Slice of Life Weekly Story Challenge

Thanks for nothing, Disney & Barney’s

First Disney and MAC Cosmetics pulled out the cyber liposuction on Disney’s Ursula character for their Venomous Villains line in the spring earlier this year. Now with the help of Barney’s, Disney is out to ruin more childhood memories by transforming their classic icons Mickey, Mini, Daisy and Goofy into modern-day runway models…

Women’s Wear Daily: http://wwd2.wwd.com/eye/design/cartoon-capers-barneys-new-york-the-walt-disney-co-team-up-for-holidays-6202984

They say it’s a team-up, I say it’s just another subconscious gang-up on the psyches of girls and women. Another under the table way of saying taller and skinnier is better. It’s one thing to make Mickey, Minnie and Daisy slimmer. That is annoying enough in it’s own right, but not surprising in this current social climate of the slender body image. What is the deal with making them several inches taller to boot?

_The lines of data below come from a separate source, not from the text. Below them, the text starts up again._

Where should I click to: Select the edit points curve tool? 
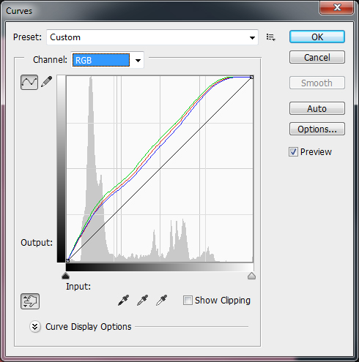(29, 82)
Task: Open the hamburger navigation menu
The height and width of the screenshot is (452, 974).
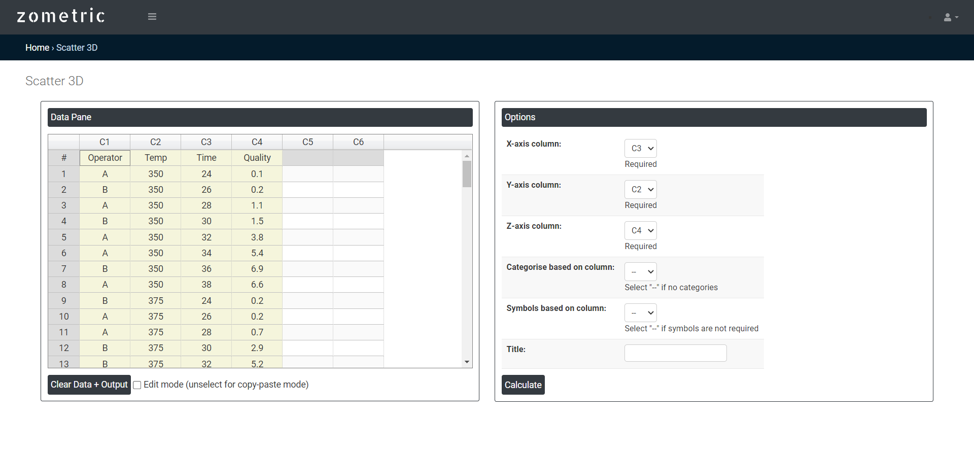Action: click(152, 17)
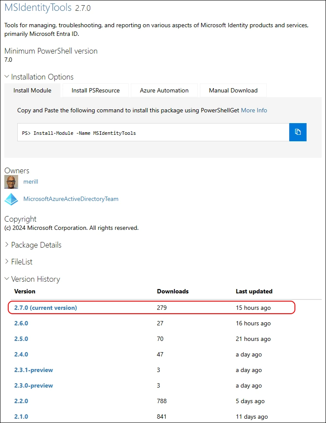The height and width of the screenshot is (423, 326).
Task: Open MicrosoftAzureActiveDirectoryTeam owner link
Action: coord(71,199)
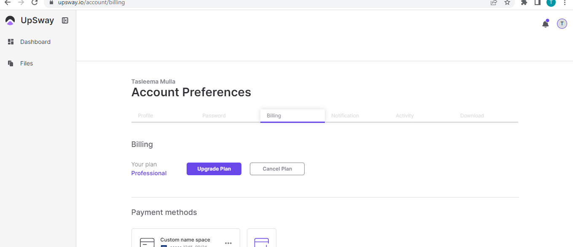This screenshot has width=573, height=247.
Task: Open the three-dot menu on the Custom name space card
Action: pyautogui.click(x=228, y=243)
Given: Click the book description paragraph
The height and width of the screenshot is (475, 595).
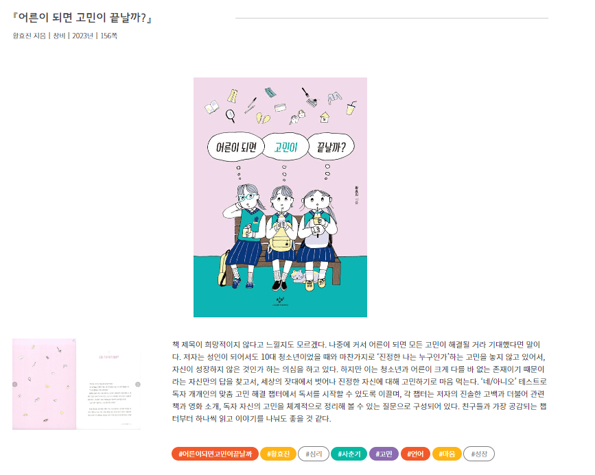Looking at the screenshot, I should point(360,381).

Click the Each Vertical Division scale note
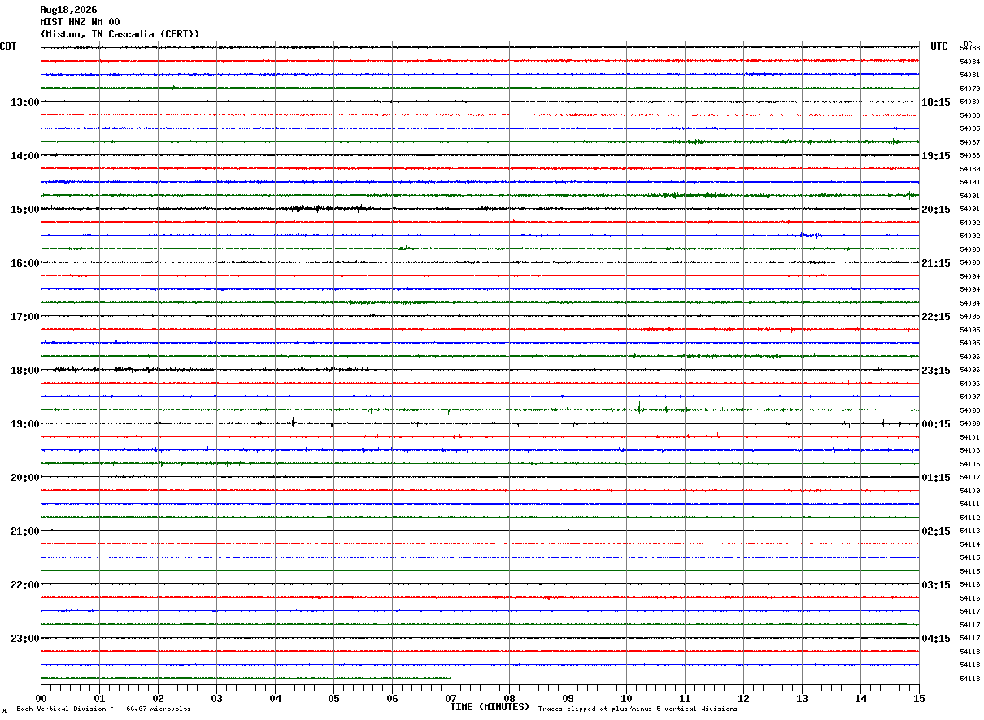pos(103,709)
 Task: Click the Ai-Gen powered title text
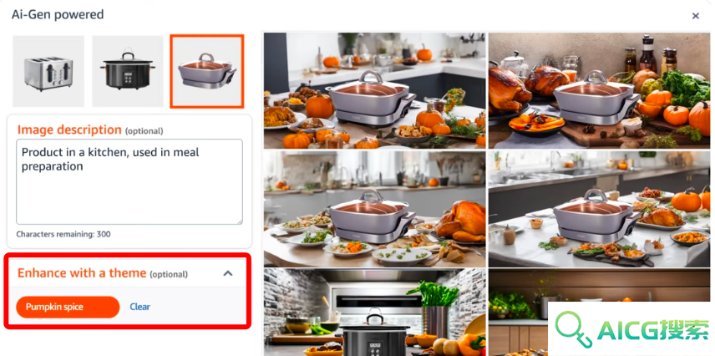[58, 14]
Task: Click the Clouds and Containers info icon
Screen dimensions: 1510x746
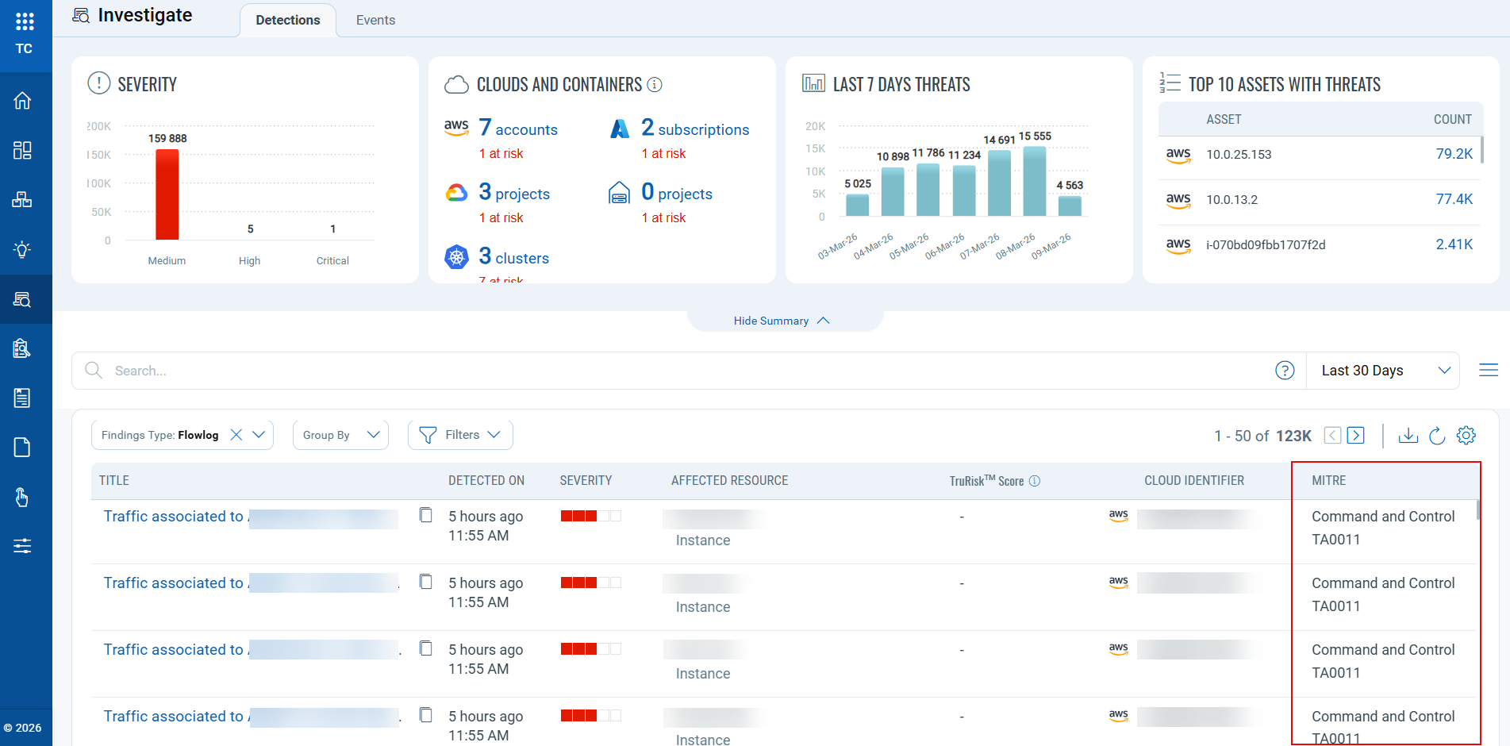Action: (x=655, y=85)
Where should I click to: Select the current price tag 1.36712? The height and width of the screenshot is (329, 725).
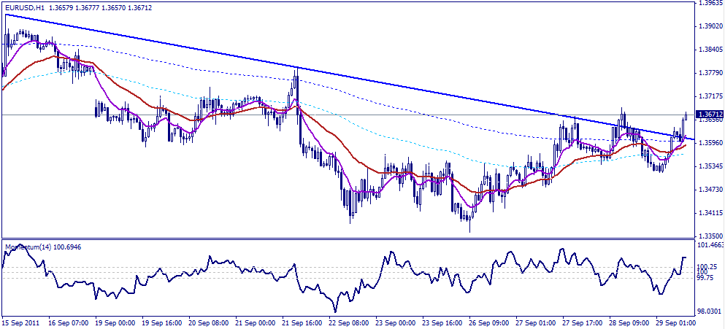pos(709,115)
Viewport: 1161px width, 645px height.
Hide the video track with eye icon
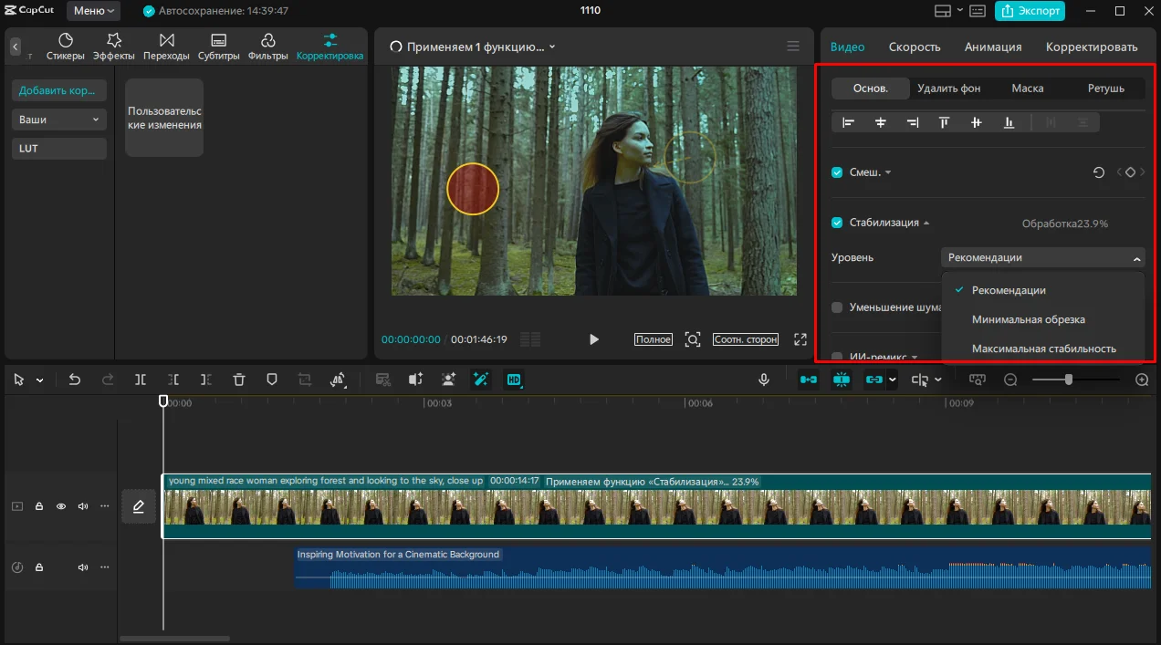tap(61, 506)
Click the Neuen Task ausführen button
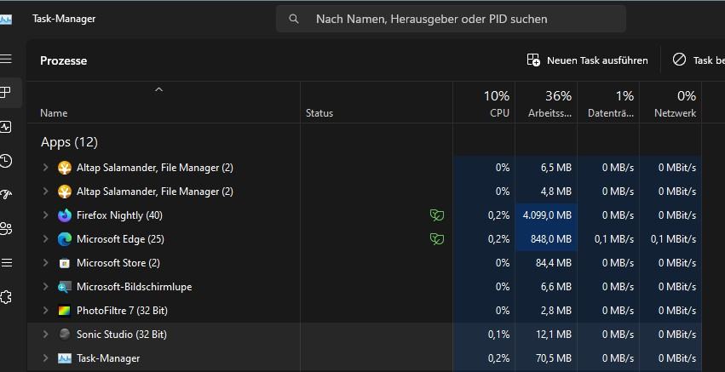The image size is (725, 372). click(587, 60)
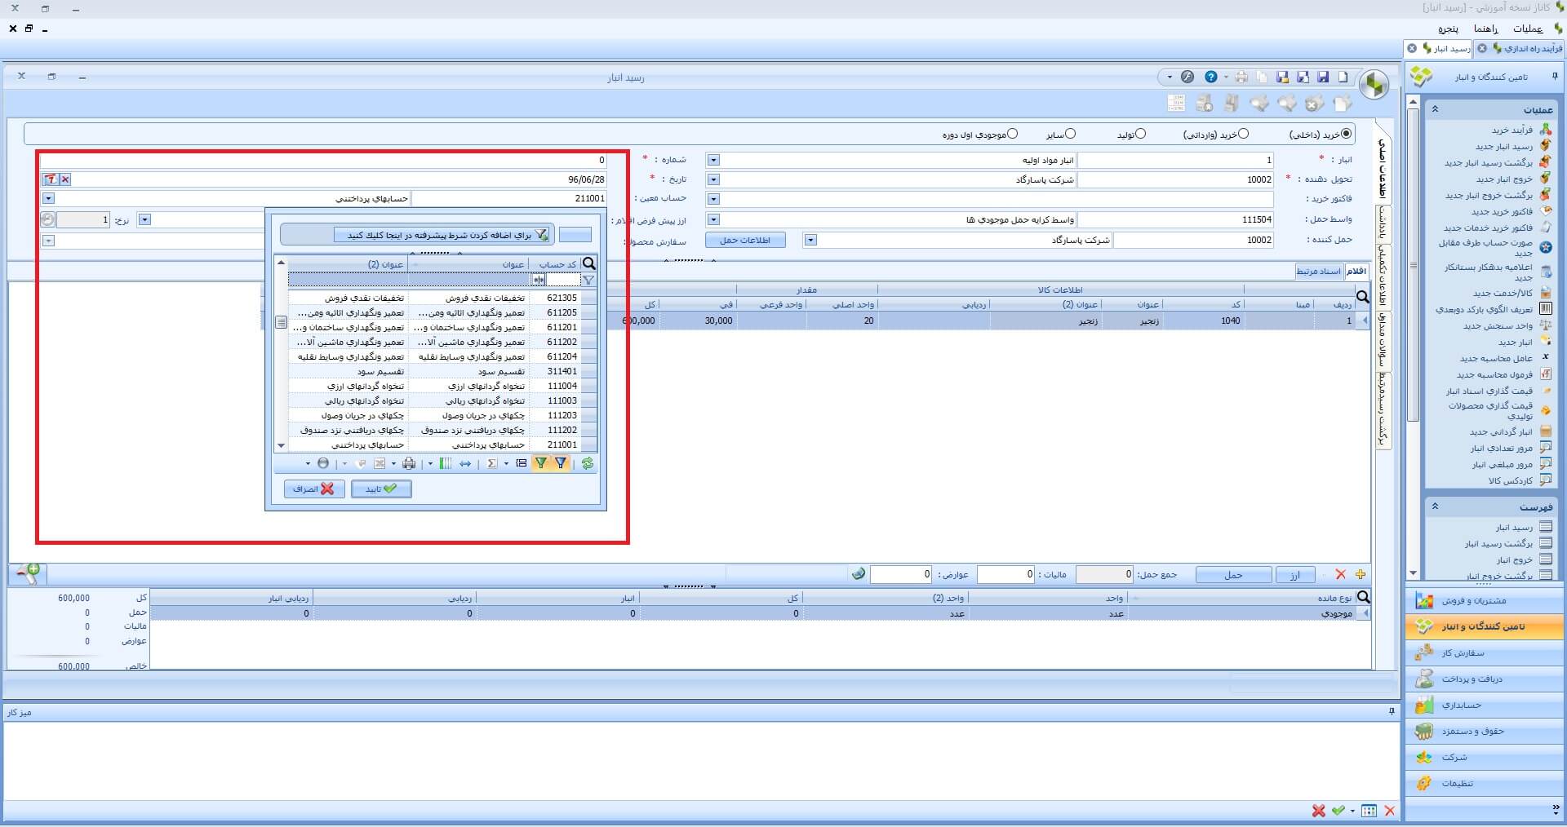The height and width of the screenshot is (827, 1567).
Task: Collapse the عملیات sidebar section
Action: click(x=1435, y=109)
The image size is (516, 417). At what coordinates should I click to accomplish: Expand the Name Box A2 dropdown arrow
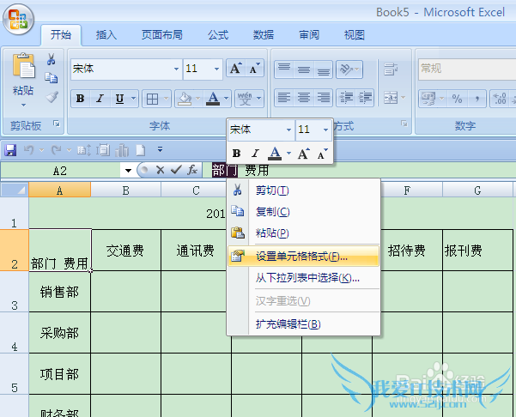point(127,170)
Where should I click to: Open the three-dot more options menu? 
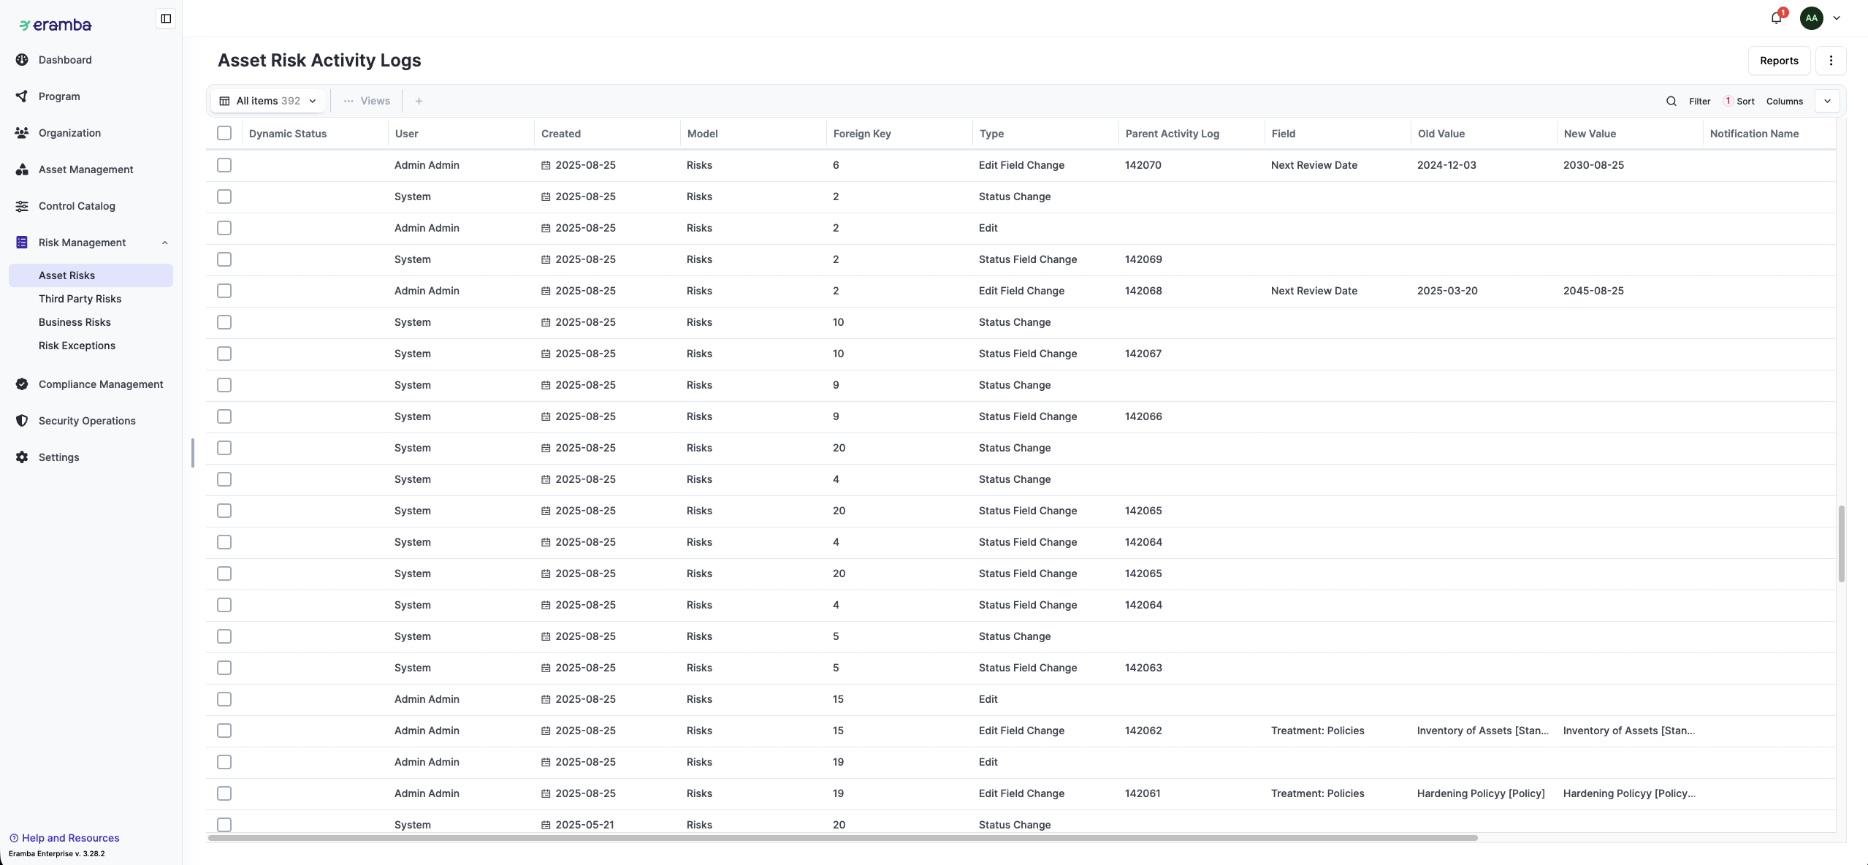point(1831,61)
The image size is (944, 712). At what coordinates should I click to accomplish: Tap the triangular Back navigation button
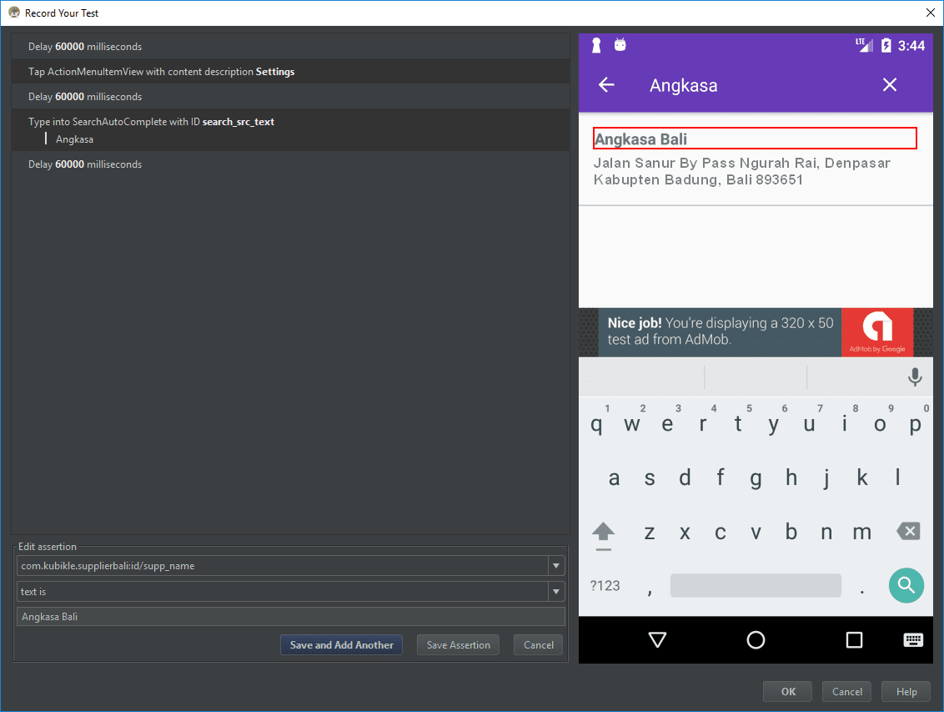[657, 639]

If even fictional characters must redesign their bodies to fit some designer’s clothing, what chance do most of us poor humans have of such? Because heaven forbid, those same designers actually design the clothes to fit their bodies, let alone ours.

Come the hell on it’s Mickey, Minnie Goofy and Daisy for Pete’s sake! Changing Ursula was bad enough, she was a secondary character, but this? This is just insane. Do you know why they are iconic characters? Their basic look does not change – that is what makes them icons.

“The standard Minnie Mouse will not look so good in a Lanvin dress.” explains Barneys’ creative director, Dennis Freedman. I call bullshit on that. Did Lanvin and company even try to design for the character’s bodies as they are? We know it can be done in two words: Miss Piggy.

A hot commodity in haute couture, her “weight” may go up and down, but Miss Piggy is always fierce, fabulous and unapologetically fat.   Proof is in the porker that designing for iconic fictional characters, without changing that which makes them iconic,  can be done with something Lanvin and company obviously do not have – imagination.

What’s next? Tommy Hilfiger and Ralph Lauren designing pants for Pooh Bear? Barney’s, but especially Disney should be ashamed of themselves. Children’s characters should not be yet another mirror of some unattainable ideal for adults. Children’s characters should be remain just that children’s characters.